E’ scontro sulla missione navale dell’Unione Europea Sophia

By on 23 Gennaio 2019

La Germania annuncia e poi ritratta in parte la sua decisione di sospendere la partecipazione alla missione in risposta alla politica dell’Italia. Il nostro Paese chiede la modifica dello scopo della missione stessa. “Con la nostra presenza garantiamo la sicurezza di un’area di interesse strategico non solo per l’Europa ma soprattutto per l’Italia, che è in prima linea”, dice il comandante dell’operazione Sophia, Enrico Credendino, parlando delle conseguenze dell’eventuale mancato rinnovo dell’operazione. Rischio infiltrazioni terroristiche? “Non è provato al momento, è chiaro che senza le navi militari aumenta il rischio che arrivino non solo i migranti, ma qualcos’altro sul territorio europeo”.

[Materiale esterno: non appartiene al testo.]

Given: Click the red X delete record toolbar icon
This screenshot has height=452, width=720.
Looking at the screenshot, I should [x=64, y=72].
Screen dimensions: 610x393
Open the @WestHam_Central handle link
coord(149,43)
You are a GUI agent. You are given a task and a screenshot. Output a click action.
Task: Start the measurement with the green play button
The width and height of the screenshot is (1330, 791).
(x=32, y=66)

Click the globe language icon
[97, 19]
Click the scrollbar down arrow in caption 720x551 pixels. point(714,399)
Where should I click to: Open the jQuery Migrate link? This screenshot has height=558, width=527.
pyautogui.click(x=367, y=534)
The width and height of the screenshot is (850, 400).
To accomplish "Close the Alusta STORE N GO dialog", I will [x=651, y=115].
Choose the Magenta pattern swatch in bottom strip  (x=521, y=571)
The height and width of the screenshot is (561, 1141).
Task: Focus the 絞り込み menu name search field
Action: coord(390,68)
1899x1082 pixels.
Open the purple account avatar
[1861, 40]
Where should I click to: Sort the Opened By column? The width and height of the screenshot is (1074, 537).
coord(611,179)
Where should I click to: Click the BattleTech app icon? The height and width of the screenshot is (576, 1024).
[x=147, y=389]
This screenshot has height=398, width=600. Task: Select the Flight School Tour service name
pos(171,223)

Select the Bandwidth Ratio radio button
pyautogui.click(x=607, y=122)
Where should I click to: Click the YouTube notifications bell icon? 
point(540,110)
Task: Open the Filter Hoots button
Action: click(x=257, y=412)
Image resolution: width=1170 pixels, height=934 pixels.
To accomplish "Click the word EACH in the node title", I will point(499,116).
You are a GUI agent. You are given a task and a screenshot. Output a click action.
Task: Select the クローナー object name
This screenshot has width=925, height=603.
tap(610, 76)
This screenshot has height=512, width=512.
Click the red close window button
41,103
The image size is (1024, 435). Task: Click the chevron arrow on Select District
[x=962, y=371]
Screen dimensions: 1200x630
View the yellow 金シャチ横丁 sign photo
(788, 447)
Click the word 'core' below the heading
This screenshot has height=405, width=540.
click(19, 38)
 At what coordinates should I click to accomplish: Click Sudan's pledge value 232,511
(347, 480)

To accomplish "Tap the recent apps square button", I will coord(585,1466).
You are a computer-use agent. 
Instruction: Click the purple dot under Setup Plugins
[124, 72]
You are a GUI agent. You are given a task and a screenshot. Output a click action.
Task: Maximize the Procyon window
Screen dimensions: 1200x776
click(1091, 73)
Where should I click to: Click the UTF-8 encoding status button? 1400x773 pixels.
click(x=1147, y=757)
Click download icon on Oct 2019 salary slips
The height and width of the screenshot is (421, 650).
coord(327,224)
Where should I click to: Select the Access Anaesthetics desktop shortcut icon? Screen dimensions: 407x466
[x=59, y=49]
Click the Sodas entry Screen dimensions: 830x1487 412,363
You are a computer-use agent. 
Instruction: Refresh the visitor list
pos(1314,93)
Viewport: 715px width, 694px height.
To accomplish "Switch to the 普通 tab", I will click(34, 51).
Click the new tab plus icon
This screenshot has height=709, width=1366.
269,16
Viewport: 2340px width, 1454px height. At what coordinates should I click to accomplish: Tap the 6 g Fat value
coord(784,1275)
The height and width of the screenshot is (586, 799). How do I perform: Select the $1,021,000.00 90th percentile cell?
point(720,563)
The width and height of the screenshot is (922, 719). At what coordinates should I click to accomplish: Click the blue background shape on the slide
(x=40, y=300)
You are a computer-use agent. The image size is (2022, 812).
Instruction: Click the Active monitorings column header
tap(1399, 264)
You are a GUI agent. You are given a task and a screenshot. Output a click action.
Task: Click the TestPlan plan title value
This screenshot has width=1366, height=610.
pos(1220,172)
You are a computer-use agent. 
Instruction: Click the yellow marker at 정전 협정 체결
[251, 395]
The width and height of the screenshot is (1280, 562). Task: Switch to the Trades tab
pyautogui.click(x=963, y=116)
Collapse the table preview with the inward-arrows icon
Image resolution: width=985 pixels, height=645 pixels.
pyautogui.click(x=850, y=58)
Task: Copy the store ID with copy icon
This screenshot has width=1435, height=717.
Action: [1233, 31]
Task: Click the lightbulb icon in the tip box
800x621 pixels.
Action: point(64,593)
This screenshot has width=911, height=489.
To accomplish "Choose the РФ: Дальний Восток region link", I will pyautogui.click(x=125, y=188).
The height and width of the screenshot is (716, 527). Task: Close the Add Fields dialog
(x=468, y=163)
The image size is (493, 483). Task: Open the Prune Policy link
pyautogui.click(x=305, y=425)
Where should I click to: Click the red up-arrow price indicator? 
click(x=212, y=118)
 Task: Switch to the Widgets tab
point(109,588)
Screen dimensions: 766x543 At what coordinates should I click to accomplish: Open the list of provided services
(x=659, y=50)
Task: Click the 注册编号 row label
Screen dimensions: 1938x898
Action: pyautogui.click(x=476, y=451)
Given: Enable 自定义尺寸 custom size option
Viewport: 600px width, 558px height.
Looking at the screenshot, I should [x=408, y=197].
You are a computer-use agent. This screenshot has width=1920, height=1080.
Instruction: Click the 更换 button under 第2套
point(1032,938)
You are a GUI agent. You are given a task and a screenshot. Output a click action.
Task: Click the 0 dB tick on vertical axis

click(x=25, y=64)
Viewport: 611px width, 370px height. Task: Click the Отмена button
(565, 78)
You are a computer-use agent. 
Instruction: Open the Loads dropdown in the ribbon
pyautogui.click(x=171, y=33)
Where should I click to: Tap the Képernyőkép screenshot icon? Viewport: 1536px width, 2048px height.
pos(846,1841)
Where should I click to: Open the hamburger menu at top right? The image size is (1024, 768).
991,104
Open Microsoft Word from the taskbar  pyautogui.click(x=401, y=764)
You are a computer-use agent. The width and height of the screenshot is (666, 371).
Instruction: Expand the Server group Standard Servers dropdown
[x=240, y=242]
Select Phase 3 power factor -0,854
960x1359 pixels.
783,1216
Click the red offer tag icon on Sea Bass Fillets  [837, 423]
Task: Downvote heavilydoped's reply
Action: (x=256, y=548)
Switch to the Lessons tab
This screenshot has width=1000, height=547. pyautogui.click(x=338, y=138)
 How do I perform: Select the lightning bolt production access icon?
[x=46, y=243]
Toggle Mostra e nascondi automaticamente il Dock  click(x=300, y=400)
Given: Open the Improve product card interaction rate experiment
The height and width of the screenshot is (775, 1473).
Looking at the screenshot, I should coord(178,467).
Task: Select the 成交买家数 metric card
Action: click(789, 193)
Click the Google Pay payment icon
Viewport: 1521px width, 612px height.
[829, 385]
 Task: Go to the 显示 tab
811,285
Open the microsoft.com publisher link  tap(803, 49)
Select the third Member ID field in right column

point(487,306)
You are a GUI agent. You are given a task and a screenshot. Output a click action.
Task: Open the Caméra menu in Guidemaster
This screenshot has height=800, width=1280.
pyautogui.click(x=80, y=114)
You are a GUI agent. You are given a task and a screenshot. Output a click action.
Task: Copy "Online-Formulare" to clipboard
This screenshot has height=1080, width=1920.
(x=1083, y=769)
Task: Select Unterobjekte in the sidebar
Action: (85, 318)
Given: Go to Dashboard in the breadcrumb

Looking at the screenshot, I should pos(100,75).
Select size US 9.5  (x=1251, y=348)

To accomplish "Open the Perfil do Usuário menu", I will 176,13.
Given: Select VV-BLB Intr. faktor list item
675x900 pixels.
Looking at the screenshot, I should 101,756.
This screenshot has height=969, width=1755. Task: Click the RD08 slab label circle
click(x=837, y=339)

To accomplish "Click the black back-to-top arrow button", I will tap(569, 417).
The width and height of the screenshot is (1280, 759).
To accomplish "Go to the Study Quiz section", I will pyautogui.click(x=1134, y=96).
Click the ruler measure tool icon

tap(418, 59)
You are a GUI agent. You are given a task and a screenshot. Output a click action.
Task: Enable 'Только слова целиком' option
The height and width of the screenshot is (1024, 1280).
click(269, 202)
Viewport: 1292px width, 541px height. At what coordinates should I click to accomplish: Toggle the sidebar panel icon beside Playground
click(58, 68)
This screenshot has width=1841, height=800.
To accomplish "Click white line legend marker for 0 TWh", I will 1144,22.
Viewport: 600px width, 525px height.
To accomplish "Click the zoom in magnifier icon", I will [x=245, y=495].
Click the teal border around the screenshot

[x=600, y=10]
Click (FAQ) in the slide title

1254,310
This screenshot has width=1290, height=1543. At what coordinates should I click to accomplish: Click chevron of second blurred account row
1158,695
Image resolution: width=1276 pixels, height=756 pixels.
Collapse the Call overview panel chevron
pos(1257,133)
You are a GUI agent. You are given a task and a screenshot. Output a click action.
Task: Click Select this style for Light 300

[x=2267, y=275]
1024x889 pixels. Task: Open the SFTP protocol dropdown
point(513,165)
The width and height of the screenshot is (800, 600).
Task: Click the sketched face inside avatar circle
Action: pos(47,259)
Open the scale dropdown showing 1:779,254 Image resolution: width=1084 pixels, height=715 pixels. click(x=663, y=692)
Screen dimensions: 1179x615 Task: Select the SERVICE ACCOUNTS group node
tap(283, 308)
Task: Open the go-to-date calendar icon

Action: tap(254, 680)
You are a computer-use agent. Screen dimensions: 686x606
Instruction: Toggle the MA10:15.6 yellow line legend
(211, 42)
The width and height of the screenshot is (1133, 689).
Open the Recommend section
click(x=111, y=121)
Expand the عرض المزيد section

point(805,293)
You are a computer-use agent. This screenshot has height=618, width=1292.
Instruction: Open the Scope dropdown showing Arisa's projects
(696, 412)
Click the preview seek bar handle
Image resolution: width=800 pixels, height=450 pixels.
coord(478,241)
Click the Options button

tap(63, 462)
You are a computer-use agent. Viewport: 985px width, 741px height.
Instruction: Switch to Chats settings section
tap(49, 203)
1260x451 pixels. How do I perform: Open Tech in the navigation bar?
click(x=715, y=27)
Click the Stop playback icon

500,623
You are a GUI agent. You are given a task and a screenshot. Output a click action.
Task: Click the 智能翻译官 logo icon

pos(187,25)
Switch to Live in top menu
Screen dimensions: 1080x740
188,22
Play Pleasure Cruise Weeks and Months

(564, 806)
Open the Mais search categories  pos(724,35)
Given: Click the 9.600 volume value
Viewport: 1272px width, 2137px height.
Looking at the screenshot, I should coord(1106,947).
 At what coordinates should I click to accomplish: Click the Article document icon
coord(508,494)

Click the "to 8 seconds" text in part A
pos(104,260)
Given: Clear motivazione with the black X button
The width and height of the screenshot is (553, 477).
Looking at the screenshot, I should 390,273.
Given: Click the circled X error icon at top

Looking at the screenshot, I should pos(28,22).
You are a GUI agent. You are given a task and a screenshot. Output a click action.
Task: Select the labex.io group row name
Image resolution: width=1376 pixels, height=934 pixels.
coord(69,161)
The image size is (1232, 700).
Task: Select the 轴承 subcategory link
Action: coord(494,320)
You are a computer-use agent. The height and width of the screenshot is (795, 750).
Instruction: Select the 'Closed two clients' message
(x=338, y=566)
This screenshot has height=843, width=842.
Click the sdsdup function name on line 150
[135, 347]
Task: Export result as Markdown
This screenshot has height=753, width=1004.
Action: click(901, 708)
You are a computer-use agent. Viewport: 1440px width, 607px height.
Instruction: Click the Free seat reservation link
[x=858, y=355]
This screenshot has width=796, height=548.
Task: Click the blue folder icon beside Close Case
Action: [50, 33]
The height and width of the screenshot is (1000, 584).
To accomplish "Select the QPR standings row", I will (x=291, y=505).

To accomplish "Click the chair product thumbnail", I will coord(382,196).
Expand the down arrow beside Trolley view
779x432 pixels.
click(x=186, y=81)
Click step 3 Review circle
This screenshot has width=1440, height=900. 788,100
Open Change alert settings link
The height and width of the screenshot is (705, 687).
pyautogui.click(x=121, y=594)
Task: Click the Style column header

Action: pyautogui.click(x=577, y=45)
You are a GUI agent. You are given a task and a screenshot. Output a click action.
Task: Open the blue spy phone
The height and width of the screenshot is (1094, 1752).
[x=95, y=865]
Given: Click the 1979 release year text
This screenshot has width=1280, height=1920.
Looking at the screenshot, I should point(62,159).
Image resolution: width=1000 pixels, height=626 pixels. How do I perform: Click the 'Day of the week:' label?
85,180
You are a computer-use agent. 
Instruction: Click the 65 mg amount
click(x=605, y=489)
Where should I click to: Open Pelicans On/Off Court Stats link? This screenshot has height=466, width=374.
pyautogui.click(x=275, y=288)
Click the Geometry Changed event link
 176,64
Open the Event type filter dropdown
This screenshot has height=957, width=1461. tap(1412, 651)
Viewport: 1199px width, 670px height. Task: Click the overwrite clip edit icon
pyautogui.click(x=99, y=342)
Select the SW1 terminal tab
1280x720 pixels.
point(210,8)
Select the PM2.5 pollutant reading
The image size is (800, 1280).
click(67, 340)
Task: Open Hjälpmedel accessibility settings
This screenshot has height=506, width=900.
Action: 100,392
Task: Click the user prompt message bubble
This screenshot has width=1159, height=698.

La missione Sophia ha senz’altro contribuito, anche grazie all’addestramento della guardia costiera e della marina libica, alla riduzione dei flussi migratori, dell’87% l’anno scorso rispetto all’anno precedente, del numero dei morti in mare, che nel 2016 sono stati oltre 4.500 mentre nel 2018 1.305, ma ha anche contribuito ad aumentare la sicurezza nel Mediterraneo contrastando la rete criminale”. Lo ha precisato l’ammiraglio Enrico Credendino, comandante di Eunavfor Med Sophia, a margine del forum sulle migrazioni Shade Med, organizzato dal comando dell’operazione.